Por otro lado está la tecnología, que sigue poniendo en bandeja de plata su ofrenda negativa. “Ese es el trabajo del algoritmo”, elemento fundamental de cualquier programa de computación, dice Javier Bellido Cintrón, experto en redes sociales.

"El mismo algoritmo quiere que pases tiempo en la red social, que te quedes infinitamente buscando, buscando, cómo está el mundo. Desde el punto de vista del social media marketing, eso es bueno porque, mientras más tiempo pases en las redes, más anuncios puedes vender, a mayor precio y vas a aumentar el tráfico de tu página, eso es lo que quieren todos los clientes y nosotros, los expertos en manejo y contenidos para redes, ayudamos a que esto sea rentable, que deje dinero. Pero, es un tema complicado, a nivel psicológico y de salud, que merece atención y estudio porque no somos clientes cualquieras”, abunda Bellido Cintrón. “Fíjate que las compañías nos llaman ‘usuarios’, el mismo término que se usa en el mundo de las drogas, así que, en otras palabras, somos -o nos consideran- adictos”.

Poner el límite

¿Es que el usuario está hipnotizado? ¿No tiene alternativas a la hora de seguir comiendo de la hilera de treats (o clickbaits) que le deja el algoritmo en sus páginas de redes sociales, mientras va etiquetando e identificando sus gustos e interacciones?

“Me pongo de ejemplo”, manifiesta Bellido Cintrón, “trabajo y soy padre de una niña pequeña. Pues, tuve que establecer mi límite. En mi iPhone uso el screen time limit -lo tengo en 30 minutos- y cuando completa ese tiempo, me bloquea la aplicación. Así me he adaptado, porque me di cuenta de que [las redes sociales] me consumían el día. Y en la computadora, siempre trato de no abrir esas páginas. También entiendo que existe un ‘issue’ moral y ético. Vi el documental ‘The Social Dilemma’ de Netflix, y te ‘frikeas’”.

“El negocio de la plataforma es darte más contenido, la plataforma no va a cambiar. El poder es del usuario. Él es quien puede hacerlo”, dice José Hernández Falcón, director del Puerto Rico BloggerCon.

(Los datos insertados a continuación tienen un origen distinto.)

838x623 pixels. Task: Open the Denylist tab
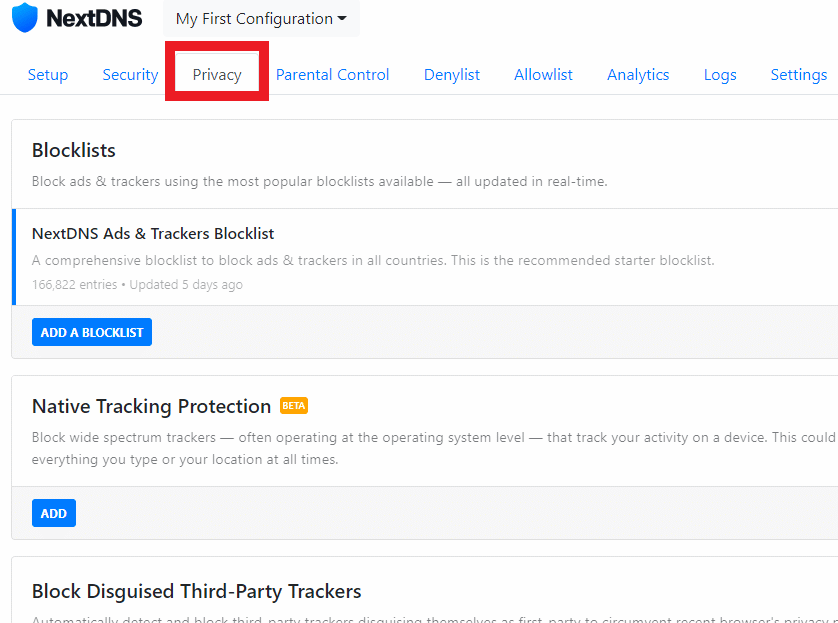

El doomscrolling no es nuevo, es una adaptación de los deseos de las personas que quieren informarse, pero de una manera fatalista, que siguen buscando, no importa la fuente, para ver cómo las cosas empeoran. Entonces, titulares como ‘Imparable ola de muertes del coronavirus’, o ‘Sin freno la ola criminal’, te hacen sentir temor, como que algo malo se aproxima y te pones ansioso, al punto de que te quita el sueño. Por eso, los medios de comunicación responsables, que mantienen la ética, no deben caer en eso, pero sabemos que también pasa de vez en cuando”.

Lo primero para no convertirse en un adicto al doomscrolling, según Hernández Falcón, es limitarse a consumir la información de fuentes confiables. “En el timeline vas a ver todo, quién publica, de dónde, cuándo fue. Además, evita leer solo el titular, que está concebido expresamente para llamar la atención”.

También -al igual que Bellido Cintrón- el profesor señala que hay que establecer de antemano el tiempo que se dedicará a dicha actividad y apartar tiempo suficiente para descansar.

El compromiso es contigo mismo. Hay que dejar el smartphone en la mesa, refrescar la mente con temas completamente diferentes, porque Facebook y YouTube tienen el mismo sistema para seguir tratando de atraerte con contenidos parecidos, basado en tus intereses e interacciones. Pues, entonces, lee un libro, o escucha música. Además, hay que tener especial cuidado con los niños y los jóvenes que no tienen experiencia y no distinguen qué es verdad, qué es exagerado, o qué es una mentira. No se puede creer en lo primero que escuchas, ni en lo primero que ves”.